Example = type('Example', (int, ), {'spam':'dont'})
Example
<class '__main__.Example'>

Here, the name of the class created is ‘Example’. This class will be assigned the name Example in the present namespace. These 2 values can be different, that is allowed.

Metaclasses

Till now, all the classes have been processes by the built-in type which accepts the class name, its base class and a namespace dict type is a metaclass in that it is a class used to create new classes But we can override type and ask our new class to be used to handle the creation of the new class

We can override the __init__ method of the type class

class SimpleMetaClass(type):
  def __init__(cls, name, bases, attrs): # we use cls here because the instance of SimpleMetaClass is a class object itself, (instance of type), so we use cls.
    print(name)
    super(SimpleMetaClass, cls).__init__(name, bases, attrs)
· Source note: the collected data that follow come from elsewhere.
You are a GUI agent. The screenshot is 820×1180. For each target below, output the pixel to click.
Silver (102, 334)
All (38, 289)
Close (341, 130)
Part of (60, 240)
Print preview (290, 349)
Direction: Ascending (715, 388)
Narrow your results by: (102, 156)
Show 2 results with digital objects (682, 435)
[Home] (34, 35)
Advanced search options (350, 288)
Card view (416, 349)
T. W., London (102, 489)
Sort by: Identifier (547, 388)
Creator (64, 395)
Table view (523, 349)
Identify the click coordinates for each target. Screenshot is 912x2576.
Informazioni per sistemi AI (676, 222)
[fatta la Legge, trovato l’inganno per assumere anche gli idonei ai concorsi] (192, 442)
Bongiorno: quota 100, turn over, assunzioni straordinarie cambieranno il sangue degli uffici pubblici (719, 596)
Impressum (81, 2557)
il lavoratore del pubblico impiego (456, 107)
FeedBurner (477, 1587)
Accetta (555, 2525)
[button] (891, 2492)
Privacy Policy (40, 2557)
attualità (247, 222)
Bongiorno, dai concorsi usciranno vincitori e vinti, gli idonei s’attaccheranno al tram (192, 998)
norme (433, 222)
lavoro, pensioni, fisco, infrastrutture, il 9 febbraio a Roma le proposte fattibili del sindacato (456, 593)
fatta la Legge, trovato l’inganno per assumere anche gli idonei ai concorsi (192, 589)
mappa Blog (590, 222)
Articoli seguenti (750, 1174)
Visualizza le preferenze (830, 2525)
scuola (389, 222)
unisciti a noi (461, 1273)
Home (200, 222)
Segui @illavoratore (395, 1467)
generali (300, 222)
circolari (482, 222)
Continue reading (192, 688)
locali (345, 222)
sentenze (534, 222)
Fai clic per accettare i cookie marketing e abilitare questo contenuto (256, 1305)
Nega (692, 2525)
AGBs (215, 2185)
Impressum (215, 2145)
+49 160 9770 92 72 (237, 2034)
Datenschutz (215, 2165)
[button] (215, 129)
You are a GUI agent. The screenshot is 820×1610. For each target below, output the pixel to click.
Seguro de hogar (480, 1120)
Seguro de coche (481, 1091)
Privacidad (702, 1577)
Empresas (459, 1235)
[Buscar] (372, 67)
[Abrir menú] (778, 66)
Now, we need use this metaclass to create new classes

class Example(metaclass=SimpleMetaClass)
  pass

In Py2, you need __metaclass__ as an attribute inside the class body

Example: Plugin Framework

We need 3 features:

  • need to define a place where plugins can be mounted, this should be a class that other plugins can inherit from
  • should be simple how to implement/make new plugins
  • should be easy to access all the plugins that were found

We can define interfaces that the new plugins must implement etc Or we can use metaclasses

We can ask the plugins to provide a validate(self, input) method that receives input as a string and raises a ValueError if the input is invalid.

class InputValidator:
  def validate(self, input):
    raise NotImplementedError

class ASCIIValidator(InputValidator):
  def validate(self, input):
    input.encode('ascii')

Now that we know where the plugins are mounted and how to define new plugins, we need a simple way to access them all. Ideally, the plugins should be accessible at InputValidator.plugins then it be simple to use them:

class Foo:
  def is_valid(input):
    for plugin in InputValidator.plugins:
      try:
        plugin().validate(input)
      except ValueError:
        return False
      return True

We can define a metaclass that, on the creation of every new class sees if it is a plugin and if it is, adds it to the InputValidator’s plugins attribute If is doesn’t have the validate method, it may be a mount point - if it has a plugins attribute

This works because all the plugins have to extend the plugin mount point

class PluginMount(type):
  def __init__(cls, name, bases, attrs):
    if not hasattr(cls, 'plugins'):
      # no plugins, so, this is a mount point
      cls.plugins = []
    else:
      # this has a plugins attribute, so must be a plugin
      cls.plugins.append(cls)

That’s all that we need to do. Now, for every mount we need to define metaclass=PluginMount we don’t need to do this for every plugin that subclasses this class, since metaclasses are inherited

Controlling the namespace

We can also use metaclasses to help control the creation of new classes by Python.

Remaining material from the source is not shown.